Back in the land of comedy (which is much needed right now), George and Todd have to arrange a funeral for a bigamist and two Mrs Littles. Two’s company, three’s a shroud.
Sam Mitchell, sister of Grant and Phil, returns to the Square in Eastenders with Kim Medcalf (pictured) in the role
Adam’s nice little earner
Adam Woodyatt, who played EastEnders’ Ian Beale for 36 years, says he has no plans to return (often a euphemism for ‘When I need the money, please let me back’). Meanwhile, he’s selling £50 video messages for fans.
What a great idea. All soap stars should follow suit – in character. EastEnders’ Gray and Emmerdale’s Meena: ‘You’re next.’ Corrie’s chess-loving Sam: ‘Your move.’
Or, maybe, one from EastEnders’ maternity nurses: ‘Never work with animals… or rubber babies.’
OK, so it might not have quite the terrifying effect of Jack Nicholson’s ‘Here’s Johnny’ scene in The Shining, but by Walford standards, ‘Here’s Sammy’ is scary enough.
Yes, Sam Mitchell, sister of Grant and Phil, returns to the Square with Kim Medcalf in the role – to the chagrin of the original Sam, Danniella Westbrook, who also returned after Medcalf (keep up!) and threatened to sue the BBC for overlooking her this time.
So, she’s baaaaaaaack and immediately rubs Sharon and Kat up the wrong way (is there a right way? This pair can bristle quicker than a hedgehog), but Sam enjoys winding them up.
It’s not that difficult: winding up a Fisher-Price kiddie clock takes less effort. But why has she returned?
Ben is furious when he discovers the reason (let’s just say it’s not to pick up her Easter eggs), and Ricky, too, reeling from the news that his mum is back, has an awkward encounter with her at Walford East.
By the way… why are there never any other travellers at Walford East, apart from the folk from Albert Square? And why do they never have a pass or ticket?

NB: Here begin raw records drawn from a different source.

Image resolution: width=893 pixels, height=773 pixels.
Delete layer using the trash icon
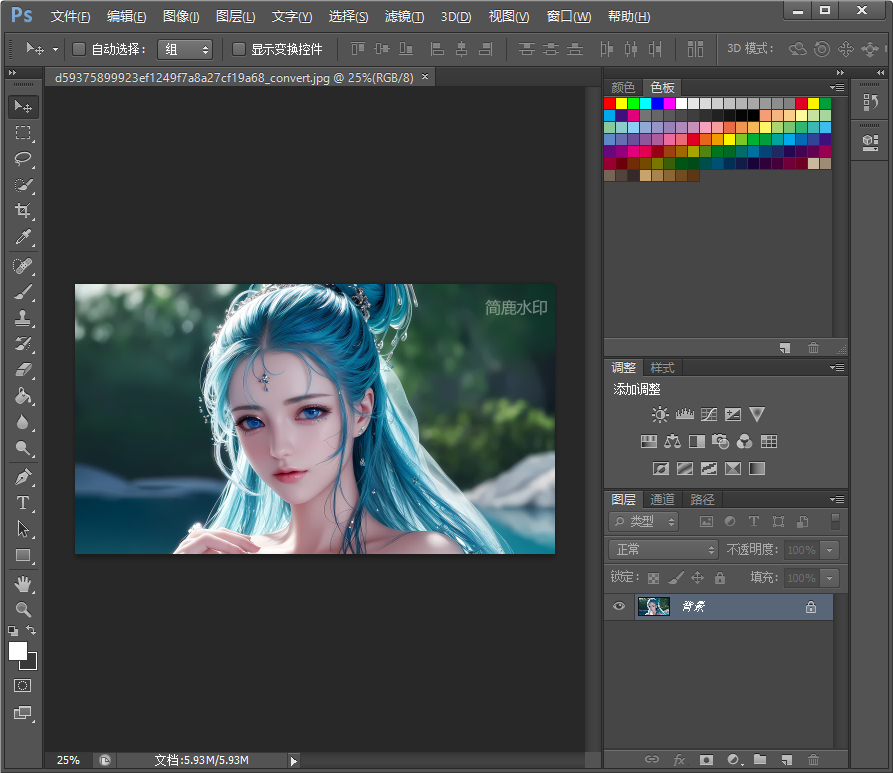pyautogui.click(x=813, y=760)
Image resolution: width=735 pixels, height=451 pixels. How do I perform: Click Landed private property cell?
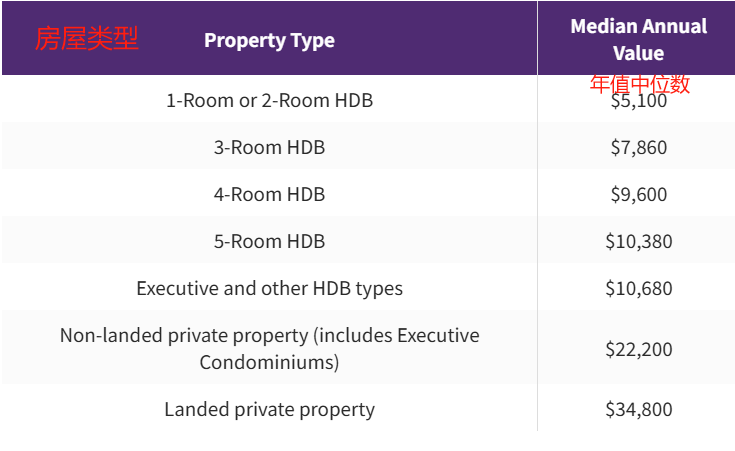[x=270, y=409]
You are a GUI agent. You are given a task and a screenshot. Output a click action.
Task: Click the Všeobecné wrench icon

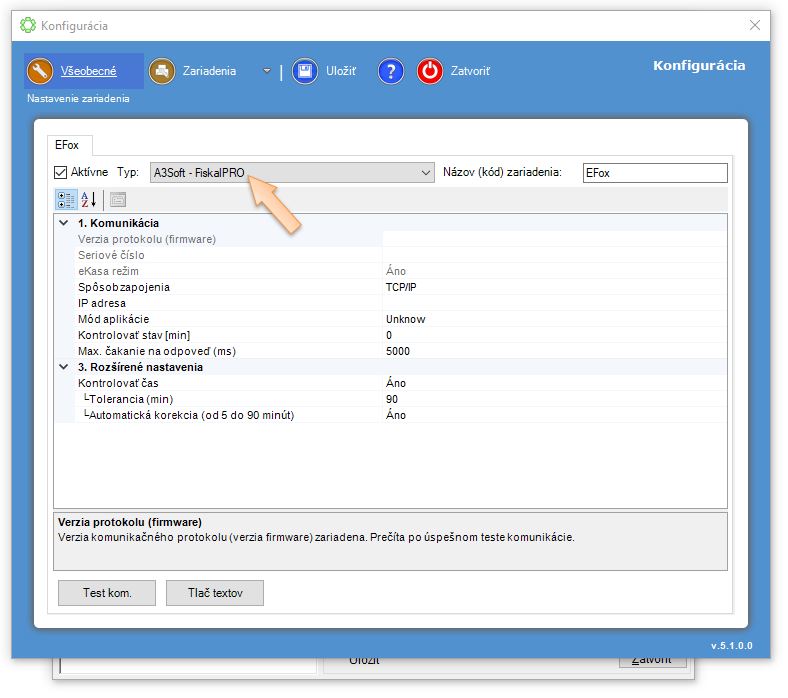point(40,71)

Highlight of the week is Rocky’s latest attempt to woo Kaffy again. Rocky Horror Show doesn’t begin to cover it.
EMMERDALE: LOCK HER UP AND THROW AWAY THE KEY… QUICK!
In Emmerdale it is finally the day of Meena’s (pictured) sentencing. She is smugly pleased at seeing Manpreet in the gallery
And finally, we reach the day of Meena’s sentencing, even though viewers feel they’ve already endured a life sentence just waiting for this storyline to come to an end (I swear I’ve had six birthdays since it began).
Nursing an injury from the dramatics of her performance in court, and smugly pleased at seeing Manpreet in the gallery, Meena’s smile is soon wiped off her face when sentence is passed down.
Meanwhile, the locals come together to plant a memorial tree. Surely a plaque at the bar would be more relevant, given the villagers’ leanings towards being functioning alcoholics rather than closet horticulturalists.
None of this is enough to distract Al from his phone – yes, he’s still on it 24/7 – and Kerry is suspicious. Surely his speaking in hushed tones as if auditioning to be the next James Bond would have been signal enough as to his dodgy dealings, not to mention the fact he never takes his jacket off, as if always on the alert for a quick getaway.
When Cain lets slip about Priya and Al’s rekindled spark, Kerry throws a pint over her boyfriend. Come on, the man could ignite a spark in a hurricane, and we know from recent storylines how much Priya has suffered as a result of fire. Let’s hope she doesn’t get so badly burned this time.